→ **Exercise goal**
The answer consists solely of the data below, reproduced exactly.

[Collected data]
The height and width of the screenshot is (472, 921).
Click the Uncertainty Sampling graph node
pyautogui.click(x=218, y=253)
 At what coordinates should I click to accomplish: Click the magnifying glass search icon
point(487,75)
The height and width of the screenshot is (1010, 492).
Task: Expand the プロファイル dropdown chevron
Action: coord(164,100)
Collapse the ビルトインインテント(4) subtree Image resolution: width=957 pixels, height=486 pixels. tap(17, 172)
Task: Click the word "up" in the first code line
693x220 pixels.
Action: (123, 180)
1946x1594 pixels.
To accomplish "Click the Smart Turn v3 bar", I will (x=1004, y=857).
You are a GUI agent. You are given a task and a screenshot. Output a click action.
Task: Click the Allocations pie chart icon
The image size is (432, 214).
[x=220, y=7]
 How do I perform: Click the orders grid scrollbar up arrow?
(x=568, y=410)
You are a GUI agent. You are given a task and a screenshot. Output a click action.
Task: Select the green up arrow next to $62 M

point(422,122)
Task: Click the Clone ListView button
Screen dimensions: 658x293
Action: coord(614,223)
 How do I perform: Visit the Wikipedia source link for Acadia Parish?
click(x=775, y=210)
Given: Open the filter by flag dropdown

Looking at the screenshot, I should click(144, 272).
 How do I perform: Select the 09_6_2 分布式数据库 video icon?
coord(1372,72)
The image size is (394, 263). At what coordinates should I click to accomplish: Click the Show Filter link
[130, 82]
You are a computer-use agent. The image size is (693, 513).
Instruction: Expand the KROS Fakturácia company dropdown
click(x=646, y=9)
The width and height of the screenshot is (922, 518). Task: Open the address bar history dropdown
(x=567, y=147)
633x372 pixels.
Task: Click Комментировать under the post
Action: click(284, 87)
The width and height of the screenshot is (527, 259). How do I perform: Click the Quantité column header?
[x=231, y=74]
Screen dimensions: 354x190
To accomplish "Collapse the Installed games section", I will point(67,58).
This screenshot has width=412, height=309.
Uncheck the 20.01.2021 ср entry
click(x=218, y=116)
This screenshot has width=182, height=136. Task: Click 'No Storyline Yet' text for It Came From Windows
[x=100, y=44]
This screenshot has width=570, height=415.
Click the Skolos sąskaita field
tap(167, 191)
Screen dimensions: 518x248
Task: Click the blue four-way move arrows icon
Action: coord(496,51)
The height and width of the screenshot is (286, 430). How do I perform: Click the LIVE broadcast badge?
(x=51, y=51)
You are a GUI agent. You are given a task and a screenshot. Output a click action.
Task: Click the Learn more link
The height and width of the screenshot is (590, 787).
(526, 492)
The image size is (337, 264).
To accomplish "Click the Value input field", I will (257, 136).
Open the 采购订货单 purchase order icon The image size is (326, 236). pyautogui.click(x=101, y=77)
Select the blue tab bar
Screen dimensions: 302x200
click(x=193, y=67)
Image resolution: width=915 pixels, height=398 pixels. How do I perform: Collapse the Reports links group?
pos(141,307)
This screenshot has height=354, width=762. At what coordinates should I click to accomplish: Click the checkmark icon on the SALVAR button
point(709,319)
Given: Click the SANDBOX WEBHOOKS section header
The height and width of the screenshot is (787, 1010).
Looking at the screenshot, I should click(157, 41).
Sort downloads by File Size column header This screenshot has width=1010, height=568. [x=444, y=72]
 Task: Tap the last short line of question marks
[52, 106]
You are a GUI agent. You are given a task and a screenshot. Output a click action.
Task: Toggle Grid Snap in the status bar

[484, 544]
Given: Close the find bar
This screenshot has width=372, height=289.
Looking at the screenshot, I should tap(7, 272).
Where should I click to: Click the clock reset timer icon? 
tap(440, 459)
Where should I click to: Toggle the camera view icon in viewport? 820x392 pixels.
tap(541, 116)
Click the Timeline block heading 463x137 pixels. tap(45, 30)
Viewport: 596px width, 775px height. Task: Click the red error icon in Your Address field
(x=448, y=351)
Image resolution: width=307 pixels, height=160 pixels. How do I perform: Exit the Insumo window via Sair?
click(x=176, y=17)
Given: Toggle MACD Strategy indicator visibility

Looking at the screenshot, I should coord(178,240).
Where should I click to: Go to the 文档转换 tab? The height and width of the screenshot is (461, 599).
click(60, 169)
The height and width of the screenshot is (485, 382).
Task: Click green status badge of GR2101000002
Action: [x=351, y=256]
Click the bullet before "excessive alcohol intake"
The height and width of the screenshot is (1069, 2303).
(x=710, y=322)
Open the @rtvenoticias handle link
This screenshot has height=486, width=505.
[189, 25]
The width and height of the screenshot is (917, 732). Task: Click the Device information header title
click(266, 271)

→ **Solution for this exercise**
The height and width of the screenshot is (472, 921).
Click the Uncertainty Sampling graph node
pyautogui.click(x=218, y=253)
 At what coordinates should I click to accomplish: Click the magnifying glass search icon
point(487,75)
The height and width of the screenshot is (1010, 492).
Task: Expand the プロファイル dropdown chevron
Action: coord(164,100)
Collapse the ビルトインインテント(4) subtree Image resolution: width=957 pixels, height=486 pixels. tap(17, 172)
Task: Click the word "up" in the first code line
693x220 pixels.
Action: (123, 180)
1946x1594 pixels.
To accomplish "Click the Smart Turn v3 bar", I will (x=1004, y=857).
You are a GUI agent. You are given a task and a screenshot. Output a click action.
Task: Click the Allocations pie chart icon
The image size is (432, 214).
[x=220, y=7]
 How do I perform: Click the orders grid scrollbar up arrow?
(x=568, y=410)
You are a GUI agent. You are given a task and a screenshot. Output a click action.
Task: Select the green up arrow next to $62 M

point(422,122)
Task: Click the Clone ListView button
Screen dimensions: 658x293
Action: coord(614,223)
 How do I perform: Visit the Wikipedia source link for Acadia Parish?
click(x=775, y=210)
Given: Open the filter by flag dropdown

Looking at the screenshot, I should click(144, 272).
 How do I perform: Select the 09_6_2 分布式数据库 video icon?
coord(1372,72)
The image size is (394, 263). At what coordinates should I click to accomplish: Click the Show Filter link
[130, 82]
You are a computer-use agent. The image size is (693, 513).
Instruction: Expand the KROS Fakturácia company dropdown
click(x=646, y=9)
The width and height of the screenshot is (922, 518). Task: Open the address bar history dropdown
(x=567, y=147)
633x372 pixels.
Task: Click Комментировать under the post
Action: click(284, 87)
The width and height of the screenshot is (527, 259). How do I perform: Click the Quantité column header?
[x=231, y=74]
Screen dimensions: 354x190
To accomplish "Collapse the Installed games section", I will point(67,58).
This screenshot has width=412, height=309.
Uncheck the 20.01.2021 ср entry
click(x=218, y=116)
This screenshot has width=182, height=136. Task: Click 'No Storyline Yet' text for It Came From Windows
[x=100, y=44]
This screenshot has width=570, height=415.
Click the Skolos sąskaita field
tap(167, 191)
Screen dimensions: 518x248
Task: Click the blue four-way move arrows icon
Action: coord(496,51)
The height and width of the screenshot is (286, 430). How do I perform: Click the LIVE broadcast badge?
(x=51, y=51)
You are a GUI agent. You are given a task and a screenshot. Output a click action.
Task: Click the Learn more link
The height and width of the screenshot is (590, 787).
(526, 492)
The image size is (337, 264).
To accomplish "Click the Value input field", I will (257, 136).
Open the 采购订货单 purchase order icon The image size is (326, 236). pyautogui.click(x=101, y=77)
Select the blue tab bar
Screen dimensions: 302x200
click(x=193, y=67)
Image resolution: width=915 pixels, height=398 pixels. How do I perform: Collapse the Reports links group?
pos(141,307)
This screenshot has height=354, width=762. At what coordinates should I click to accomplish: Click the checkmark icon on the SALVAR button
point(709,319)
Given: Click the SANDBOX WEBHOOKS section header
The height and width of the screenshot is (787, 1010).
Looking at the screenshot, I should click(157, 41).
Sort downloads by File Size column header This screenshot has width=1010, height=568. [x=444, y=72]
 Task: Tap the last short line of question marks
[52, 106]
You are a GUI agent. You are given a task and a screenshot. Output a click action.
Task: Toggle Grid Snap in the status bar

[484, 544]
Given: Close the find bar
This screenshot has width=372, height=289.
Looking at the screenshot, I should tap(7, 272).
Where should I click to: Click the clock reset timer icon? 
tap(440, 459)
Where should I click to: Toggle the camera view icon in viewport? 820x392 pixels.
tap(541, 116)
Click the Timeline block heading 463x137 pixels. tap(45, 30)
Viewport: 596px width, 775px height. Task: Click the red error icon in Your Address field
(x=448, y=351)
Image resolution: width=307 pixels, height=160 pixels. How do I perform: Exit the Insumo window via Sair?
click(x=176, y=17)
Given: Toggle MACD Strategy indicator visibility

Looking at the screenshot, I should coord(178,240).
Where should I click to: Go to the 文档转换 tab? The height and width of the screenshot is (461, 599).
click(60, 169)
The height and width of the screenshot is (485, 382).
Task: Click green status badge of GR2101000002
Action: [x=351, y=256]
Click the bullet before "excessive alcohol intake"
The height and width of the screenshot is (1069, 2303).
(x=710, y=322)
Open the @rtvenoticias handle link
This screenshot has height=486, width=505.
[189, 25]
The width and height of the screenshot is (917, 732). Task: Click the Device information header title
click(266, 271)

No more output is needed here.